(English below)
Nous avons le regret d’annoncer que l’administrateur du Collège de France a décidé d’annuler la tenue du colloque « La Palestine et l’Europe : poids du passé et dynamiques contemporaines » – prévu les 13 et 14 novembre – pourtant programmé depuis plusieurs mois par la chaire d’histoire contemporaine du monde arabe du Collège de France et le Centre arabe de recherches et d’études politiques de Paris (CAREP Paris).
Cette décision fait suite à un article publié dans Le Point le 7 novembre, ainsi qu’aux pressions directes exercées par le ministère de l’Enseignement supérieur et de la Recherche, publiquement revendiquées par le ministre Philippe Baptiste sur son compte X. Sous couvert de « garantir la scientificité », le ministère justifie ainsi une intervention politique dans le champ de la recherche, en contradiction avec sa mission première : protéger la liberté académique.
Le colloque a été conçu dans le strict respect des procédures scientifiques en vigueur. Les intervenantes et intervenants proviennent d’universités aussi prestigieuses que l’École polytechnique fédérale de Lausanne, l’Université d’Amsterdam, l’INALCO, la SOAS (University of London), l’Université libre de Bruxelles, l’Université de Turin, l’Université Complutense de Madrid, Randolph-Macon College, Rice University, l’Université Roma Tre, l’EHESS, le CNRS ou encore la Queen Mary University of London. La réputation de ces chercheurs et chercheuses, internationalement reconnus, est ainsi injustement mise en cause par une presse partisane relayant les propos calomnieux de la LICRA.
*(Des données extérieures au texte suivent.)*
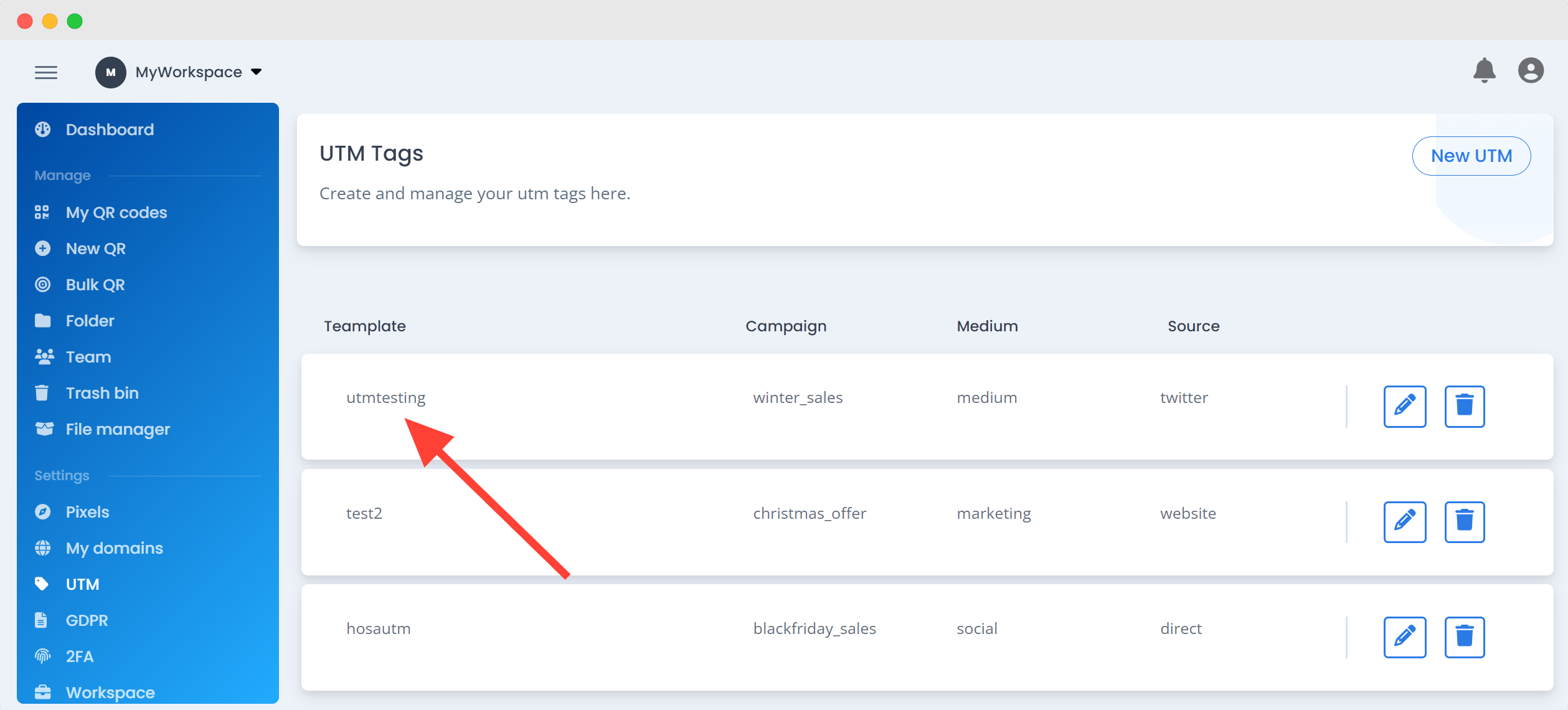This screenshot has height=710, width=1568.
Task: Click the delete icon for hosautm row
Action: point(1465,637)
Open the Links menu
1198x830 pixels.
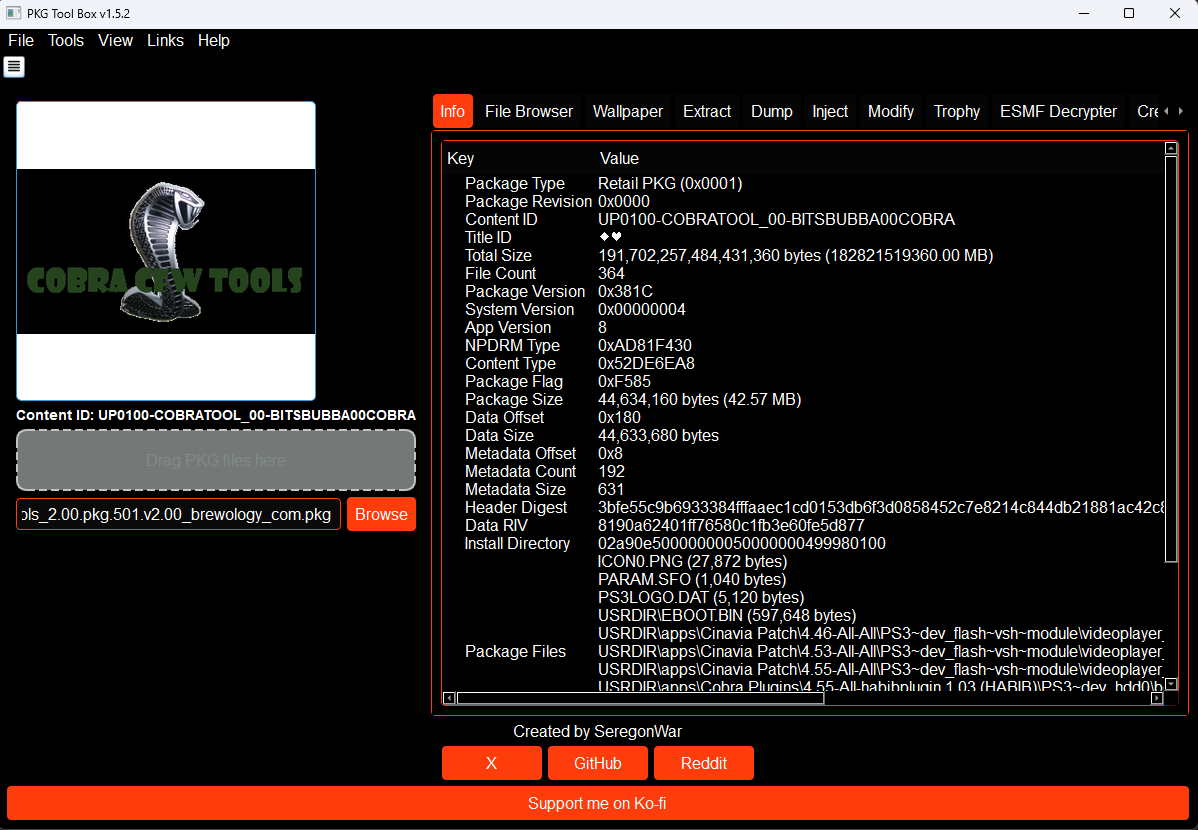(165, 41)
Les axes du colloque ont scrupuleusement respecté une diversité aussi bien disciplinaire que de courants académiques. Les deux premières sessions, consacrées à l’histoire du mouvement sioniste et à la Palestine sous mandat britannique, réunissaient notamment Rina Cohen-Muller, rattachée au département d’études hébraïques de l’INALCO, et Élisabeth Davin-Mortier de l’Université de la Sorbonne également hébraïsante. Les débats académiques relatifs à l’histoire du sionisme opposent, en effet, les chercheurs qui inscrivent ce mouvement dans la résurgence des nationalismes européens du XIXᵉ siècle et ceux qui y voient une ramification du colonialisme. Or, l’universitaire Lorenzo Kamel entendait précisément dans sa contribution évaluer de manière critique chacune de ces approches, dépassant ainsi les lectures parfois manichéennes de l’historiographie contemporaine.
Outre la pluralité des écoles, pleinement respectée, nous rappelons que le choix des intervenants a avant tout été guidé par des critères d’excellence. Accuser ces chercheurs d’antisémitisme ou de militantisme revient à disqualifier sans fondement leurs travaux, pourtant validés par leurs pairs et publiés dans les revues scientifiques les plus prestigieuses.
Cette confusion entre évaluation savante et contrôle idéologique met directement en péril l’indépendance du savoir. La recherche n’a pas vocation à être « équilibrée » politiquement : elle doit reposer sur la compétence, la méthode et la probité intellectuelle.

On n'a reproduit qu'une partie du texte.